▸ **What you will do**:
Lines outside the range are not wanted. Give again exactly the lines between the line holding "Instruction: Open the #KISeason3 hashtag" and the line holding "This screenshot has height=299, width=478.", inclusive, from the listing below.

▸ **Dataset records**:
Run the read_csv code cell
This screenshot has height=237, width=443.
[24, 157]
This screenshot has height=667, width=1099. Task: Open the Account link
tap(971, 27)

...

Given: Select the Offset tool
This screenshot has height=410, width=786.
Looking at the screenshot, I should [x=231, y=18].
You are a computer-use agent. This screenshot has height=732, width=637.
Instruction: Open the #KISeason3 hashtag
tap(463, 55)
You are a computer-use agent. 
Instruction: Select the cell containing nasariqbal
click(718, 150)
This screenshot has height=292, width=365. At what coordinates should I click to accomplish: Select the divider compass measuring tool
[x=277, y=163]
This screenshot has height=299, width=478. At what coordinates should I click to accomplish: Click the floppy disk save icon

▸ **Answer to this task**:
Instruction: Open the #KISeason3 hashtag
tap(463, 55)
You are a computer-use agent. 
Instruction: Select the cell containing nasariqbal
click(718, 150)
This screenshot has height=292, width=365. At what coordinates should I click to accomplish: Select the divider compass measuring tool
[x=277, y=163]
This screenshot has height=299, width=478. At what coordinates should I click to accomplish: Click the floppy disk save icon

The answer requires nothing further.